« T’as l’impression de subir une révision »

Source : La Décadence, le mot et la chose par Jean de Palacio, éditions Les Belles Lettres, collection Essais, relecture en cours.

Jésus décadent prend l’Orient-Express, voyage en sleeping-car, utilise comme somnifère les poésies de Jean Alcard et ne s’habille pas à la Belle Jardinière. Ainsi, le présente Tailhade dans un poème au titre significatif : « Résurrection. » L’épigraphe, empruntée à Jules Vallès, est révélatrice : « Je n’aime pas les réputations surfaites. » Même son sexe est incertain. James Thomson alias B.V. parle de « this poor sexless Jew with a noble and feminine heart, and a magnificent, though uncultivated and crazy brain. » Jules Bois surenchréirt : « Jésus faisait mieux encore, il était femme. »

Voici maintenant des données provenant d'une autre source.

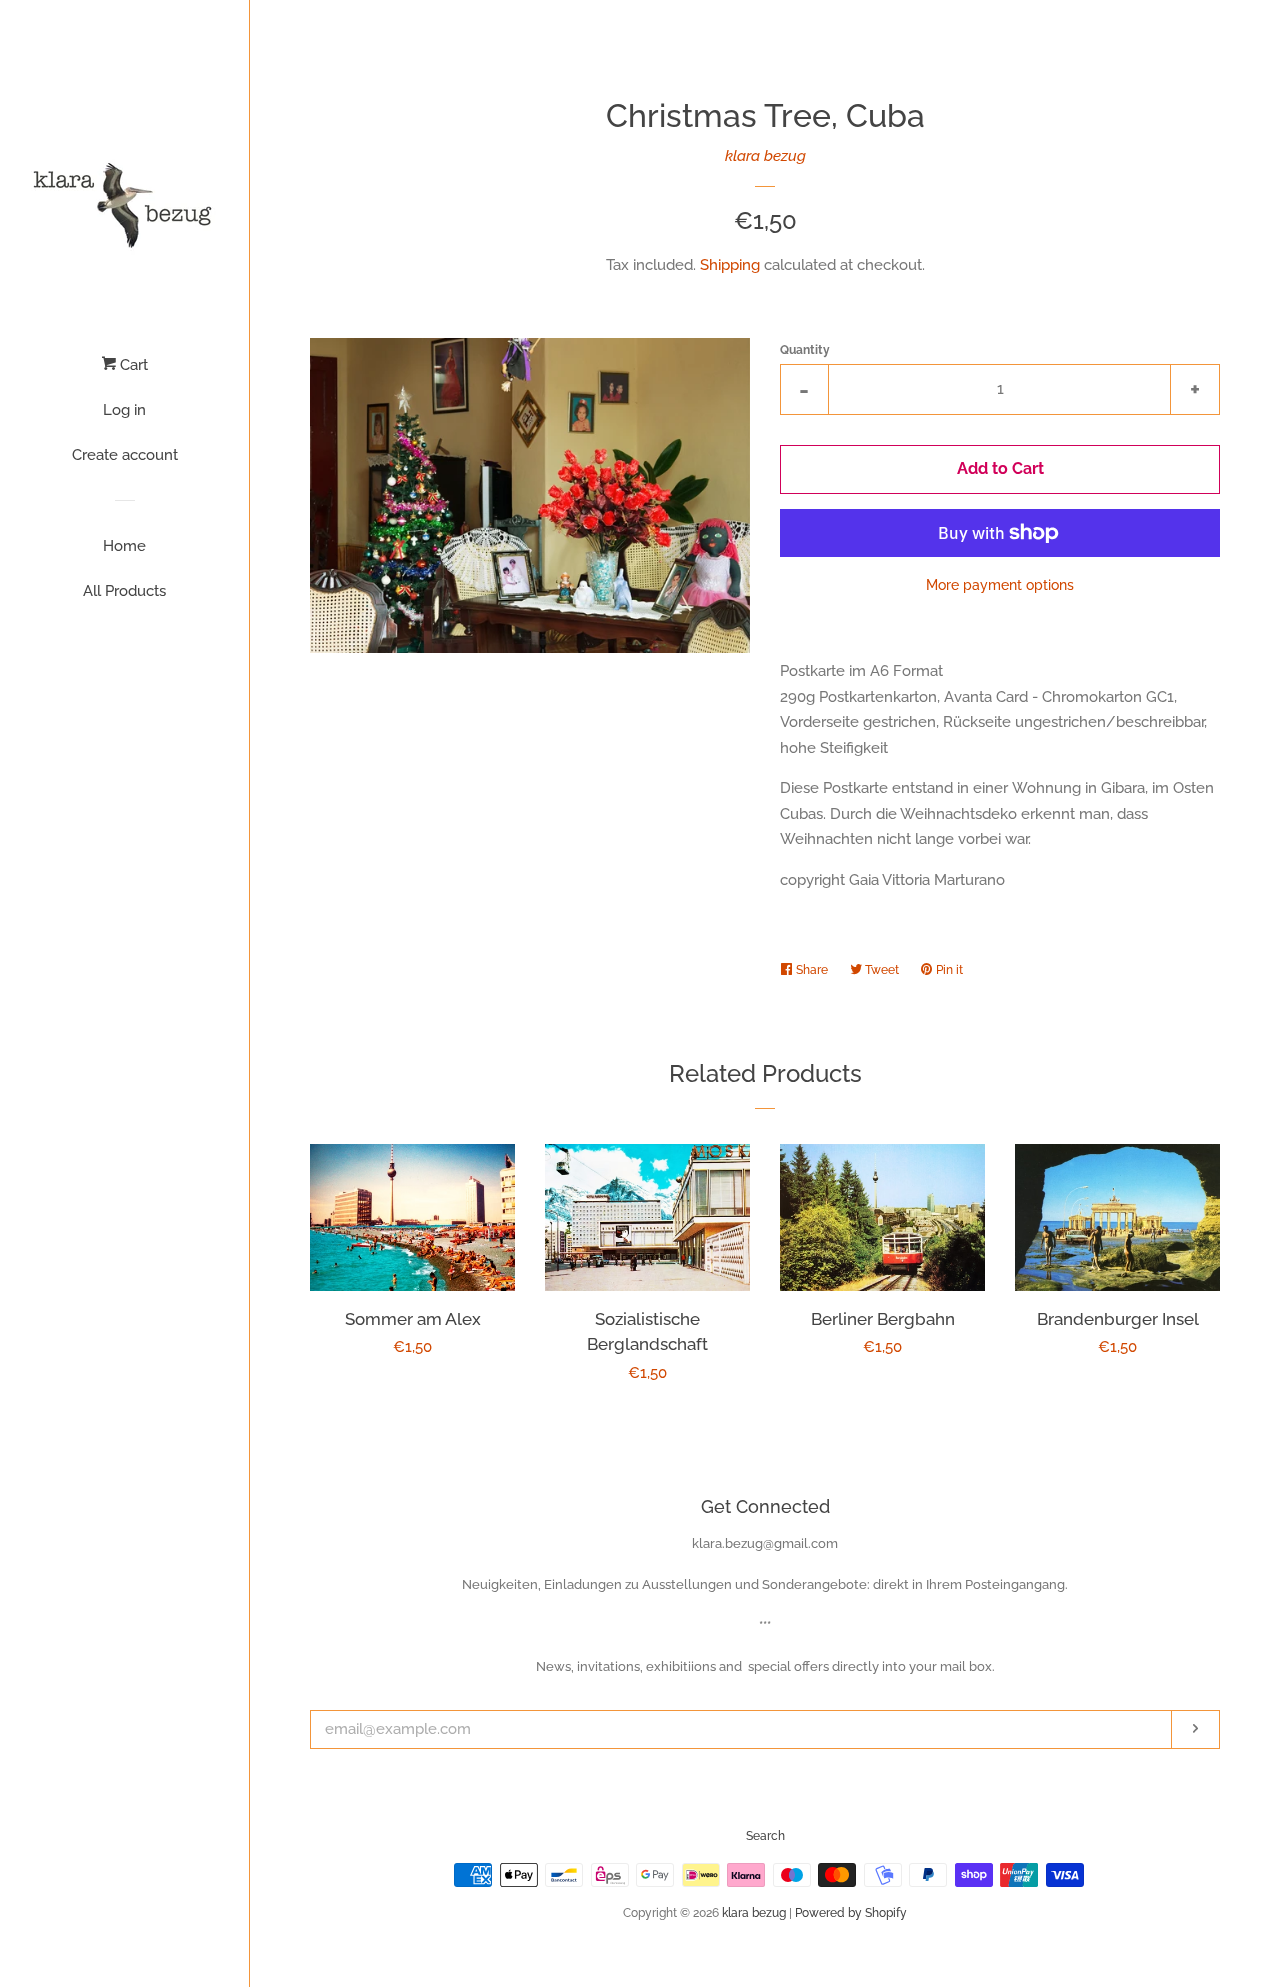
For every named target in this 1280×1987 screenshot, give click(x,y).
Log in (124, 410)
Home (124, 546)
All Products (124, 591)
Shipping (730, 265)
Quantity (805, 350)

Quand il est homme, il multiplie les incartades, se compromet avec Marie-Madeleine, triche au poker. Kolney, plus sévère encore, dans Le Salon de Madame Truphot (1904), exécute le « fadasse bateleur dont les niaises dissertations, les blandices sentimentales et la morale de petit homme aimé des femmes ont pour toujours rivé les chaînes des malheureux. » Dans le « Conte biblique » qui termine le livre, il est le « nouvel amant » de Marie de Béthanie, le « Nazaréen à la parole balsamique et aux cheveux volutés », commet, au grand dam de Matthieu, XVI, 18 :19, « un calembour imbécile, à peine digne d’un barbier de Suburre » : « Tu es Pierre et sur cette pierre, je bâtirai mon église », avant de céder la place dans la couche de sa maîtresse à un tribun militaire, cousin du proconsul.

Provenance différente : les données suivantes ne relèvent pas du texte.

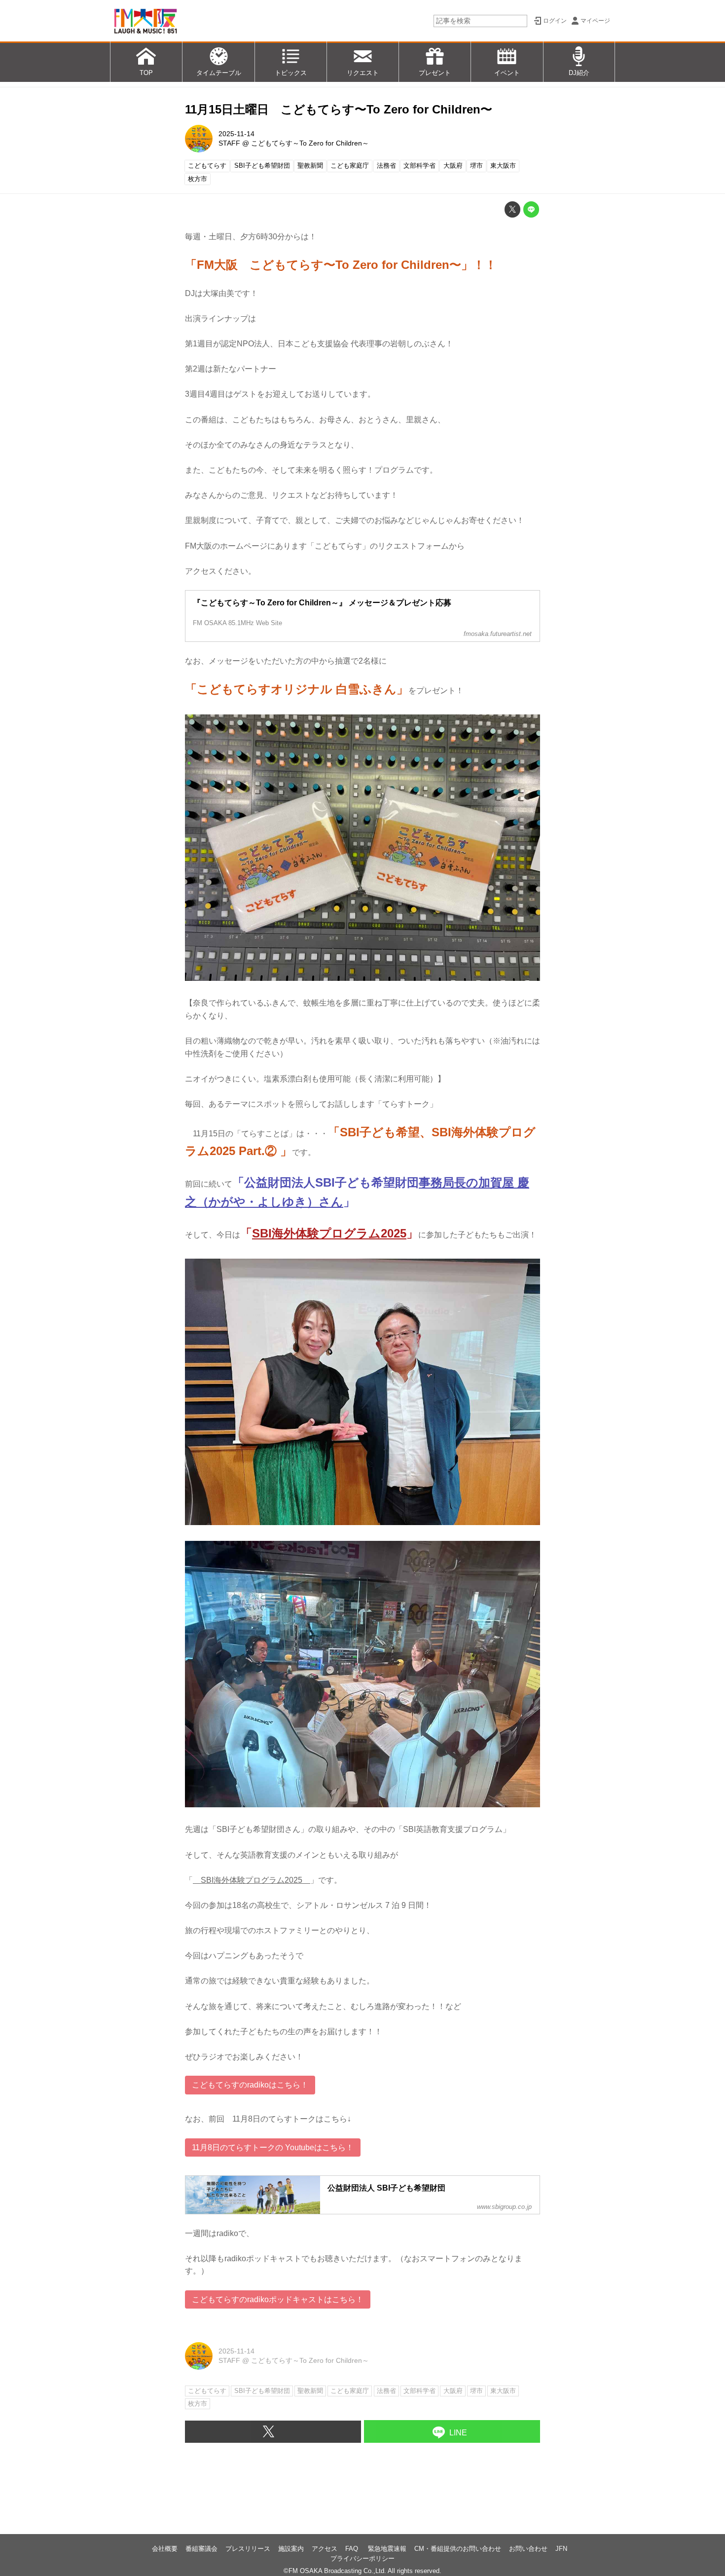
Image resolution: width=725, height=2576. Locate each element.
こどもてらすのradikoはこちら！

Sa mission divine est loin d’être couronnée de succès. Il ne parvient même pas à sauver Judas et Han Ryner, dans Le Cinquième Évangile lui fait dire : « Je n’ai jamais pu sauver personne. » La confusion est à son comble. On ne distingue plus le vrai Messie du faux, celui de Bois dans Le Faux Messie (1910), ni le Christ passé du Christ futur, celui de Richepin dans Au Christ futur (1884) Quant au Christ présent, il prend la figure de Régnier Rassenfosse dans le roman de Lemonnier, La Fin des bourgeois (1892) lequel « menait par la ville un cortège de basses prostituées, s’entourait des plus misérables, et leur prodiguait l’ironie et la charité de son évangile, comme un Christ vénéneux et doux, infiniment homicide et tendre, leur disant la sainteté du stupre et les gloires du péché. »

On le voit par exemple parodier le fameux « Croissez et multipliez » (Genèse 1, 28) dans un sens blasphématoire. Nous sommes bien ici dans ce « territoire des à rebours » dont parlait Huysmans. Le jeu des réhabilitations parachève ce phénomène. À mesure que Jésus perd de sa légitimité, le Juif Errant, Barabbas et Judas regagnent la leur. « Barabbas, encore un procès à réviser » écrivait Lucien Descaves.